Oh, she is onto them. And — OH — it is on. To the tune of “Gamble Everything For Love” by Ben Lee, Ressler arrives back just in time to tell Laurel that he knows what she did to Reven Wright while Red lines up the final dominoes of his plan to free Lizzie. And then, he invites Aram to bike out to a cemetery and stand in front of open grave with him. Oh, I could watch Amir Arison’s face fluctuate between fear and awe every half-second for an entire episode: “Why did you ask me to meet you at an empty grave?”
Red tells Aram that “there are foundational elements in our lives, people that form the brick and mortar of who we are… We take their existence for granted until suddenly they’re not there, and we collapse under rubble.” He tells him that he’s stood over open graves and watched those foundational elements slip away too often in his life. And that if it weren’t for Aram, he’d be staring at another body today, instead of an empty grave: “It wasn’t weakness that prevented you from watching your friend die today.

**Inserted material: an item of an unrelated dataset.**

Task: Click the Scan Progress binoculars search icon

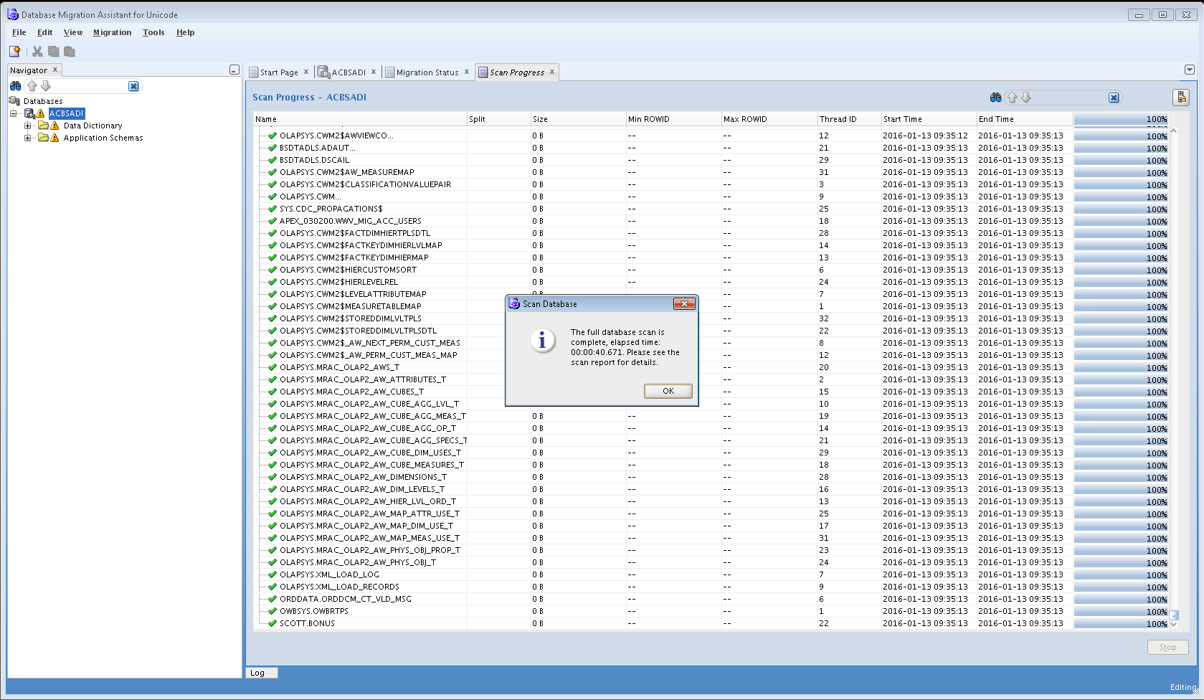Action: (995, 98)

It was hope… I am forever in your debt.” Aram starts to reply, but as far as Red is concerned, there is only one thing left to say…
“Now get your team together — it’s time to take down the Cabal.”
Damn straight it is.
A Few Loose Ends:
- We know that Red handed over the U.S. Treasury $100-bill plates to help out Venezuela’s Central Bank in exchange for something, but the only thing we know about that something is that the Foreign Minister thinks it’s super risky for his country.
- Did The Box get a facelift? It wasn’t always brought to us by the color red-orange was it?
- You guys, it’s not that I don’t feel for Harold Cooper — I love Coops — but why are we watching his marriage crumble in the midst of everything else that’s happening right now? Will that become more important? Is their cuckolding neighbor a member of the Cabal? Theories, please!
- I really loved the L.A. Confidential/Tommy Markin nod, but every time they repeated that name, I inexplicably imagined it in the voice of the “Bill Brasky” SNL skit. TOMMY MARKIN!
- Did Laurel call this whole Cabal plot (the one that she’s at the center of) an “airport novel?” Because that’s hilarious.
- THAT STARE DOWN BETWEEN DEMBE AND SOLOMON. Oh…he’ll get what’s coming to him.
- It’s kind of nice how Liz kept assuring everyone she doesn’t blame them for what’s happening to her, but also kind of like, “Yeah Liz, well, they didn’t shoot the Attorney General of the United States or ask to be put on a task force with some freaky will-they-won’t-they-be-father-daughter pair, so…”
- “You can gamble everything for love if you’re free / You gotta gamble everything for love”
Did you find as much hope for the future of The Blacklist in this episode as I did? Might Liz just make it out of this alive and no longer at the top of the FBI’s Most Wanted List? And if so…then what?